TimkenSteel, a provider of customized alloy steel products and services, reported first-quarter 2019 net sales of $371 million and net income of $4.2 million or $0.09 per diluted share. In the same quarter last year, net sales were $381 million with a net loss of $1.9 million or minus $0.04 per diluted share. EBITDA for first-quarter 2019 was $26.3 million, an increase of $5 million over the same quarter last year.
"As anticipated, our performance strengthened in the first quarter, with continued expansion in gross margin and increased net income compared with the same quarter last year. We achieved these results by executing a strategy to sell a richer mix of products, improve price and deliver on time," said Tim Timken, chairman, CEO and president. "This commercial strategy combined with operational excellence in safety, quality and customer service remains our priority and will drive shareholder value."
First-Quarter 2019 Financial Summary
First-quarter net sales decreased $10 million or 3 percent year over year.
- Ship tons were 260,900, a decrease of 13 percent from first-quarter 2018. The decrease was in line with prior guidance and primarily due to lower oil country tubular goods (OCTG) billet shipments.

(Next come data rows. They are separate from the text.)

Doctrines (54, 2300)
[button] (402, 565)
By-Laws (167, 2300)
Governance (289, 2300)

- Net sales benefited from improvements in product mix and price, driven by improved 2019 contract pricing, prior-year spot price increases and a continued focus on the sale of higher-margin products.
- Surcharge revenue of $90 million represents a slight decrease from the prior-year quarter, primarily as a result of lower volumes.

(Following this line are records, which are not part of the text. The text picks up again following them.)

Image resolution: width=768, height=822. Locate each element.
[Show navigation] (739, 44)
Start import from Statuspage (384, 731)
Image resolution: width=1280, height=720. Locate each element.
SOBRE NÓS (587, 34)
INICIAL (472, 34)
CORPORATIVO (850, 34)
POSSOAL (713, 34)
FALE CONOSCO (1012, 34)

First-quarter 2019 EBIT increased to $8.5 million compared with $2.8 million for the same period a year ago.
- Net income was $4.2 million, an increase of $6.1 million from first-quarter 2018.
- Improvements in contract pricing and the benefit of prior-year spot pricing, combined with lower OCTG billet volume, resulted in a $22 million improvement in product mix and price.
- Manufacturing costs reflected lower fixed-cost leverage of $9 million due to first-quarter 2019 planned production downtime to balance inventory with near-term demand.
- Raw material spread was an $11 million headwind due to the decline of the No.1 busheling scrap index and lower volumes compared with first-quarter 2018.
Second-Quarter 2019 Outlook
- Shipments are expected to be similar to first-quarter 2019 on 12 percent lower production.
- Lower second-quarter demand and production provides the opportunity to accelerate certain scheduled maintenance into the second quarter from third-quarter 2019. As a result of this timing change, second-quarter fixed-cost leverage will be lower by approximately $10 million and second-quarter maintenance will increase by approximately $7 million, with an offsetting benefit in third-quarter 2019.
- Raw material spread is expected to be a headwind as the No.1 busheling scrap index trends downward compared with first-quarter 2019.
- Adjusted EBITDA is projected to be between $0 and $10 million. At this time the company is unable to reconcile its second-quarter outlook for adjusted EBITDA to a comparable GAAP range due to an expected re-measurement of one of its postretirement plans during the second-quarter 2019. The gain or loss from the re-measurement cannot currently be estimated.
Full-Year 2019 Additional Information
- Improved product mix and price compared to 2018 are expected to continue to benefit the company for the remainder of 2019.
- Actions are being implemented that are expected to drive improved profitability of approximately $50 million on an annualized basis, with approximately $30 million being realized in the remainder of 2019.
- 2019 capital spending is projected to be approximately $50 million.